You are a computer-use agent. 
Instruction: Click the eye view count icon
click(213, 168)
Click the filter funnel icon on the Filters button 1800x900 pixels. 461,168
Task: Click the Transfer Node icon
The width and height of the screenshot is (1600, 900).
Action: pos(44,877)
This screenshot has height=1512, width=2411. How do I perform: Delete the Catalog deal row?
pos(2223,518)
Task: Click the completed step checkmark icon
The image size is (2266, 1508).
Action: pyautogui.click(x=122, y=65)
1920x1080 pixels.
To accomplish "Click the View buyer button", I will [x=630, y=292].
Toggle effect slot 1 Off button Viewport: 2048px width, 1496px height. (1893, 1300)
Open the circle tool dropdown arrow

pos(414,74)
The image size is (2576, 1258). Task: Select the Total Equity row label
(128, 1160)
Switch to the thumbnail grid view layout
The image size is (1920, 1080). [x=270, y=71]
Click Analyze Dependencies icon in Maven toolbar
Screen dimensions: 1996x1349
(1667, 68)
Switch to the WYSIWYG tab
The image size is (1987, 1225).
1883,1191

# REQUIREMENT:
An identical copy of the preceding records should be returned.

# ANSWER SPACE:
You are a computer-use agent. 
Instruction: Click the eye view count icon
click(213, 168)
Click the filter funnel icon on the Filters button 1800x900 pixels. 461,168
Task: Click the Transfer Node icon
The width and height of the screenshot is (1600, 900).
Action: pos(44,877)
This screenshot has height=1512, width=2411. How do I perform: Delete the Catalog deal row?
pos(2223,518)
Task: Click the completed step checkmark icon
The image size is (2266, 1508).
Action: pyautogui.click(x=122, y=65)
1920x1080 pixels.
To accomplish "Click the View buyer button", I will [x=630, y=292].
Toggle effect slot 1 Off button Viewport: 2048px width, 1496px height. (1893, 1300)
Open the circle tool dropdown arrow

pos(414,74)
The image size is (2576, 1258). Task: Select the Total Equity row label
(128, 1160)
Switch to the thumbnail grid view layout
The image size is (1920, 1080). [x=270, y=71]
Click Analyze Dependencies icon in Maven toolbar
Screen dimensions: 1996x1349
(1667, 68)
Switch to the WYSIWYG tab
The image size is (1987, 1225).
1883,1191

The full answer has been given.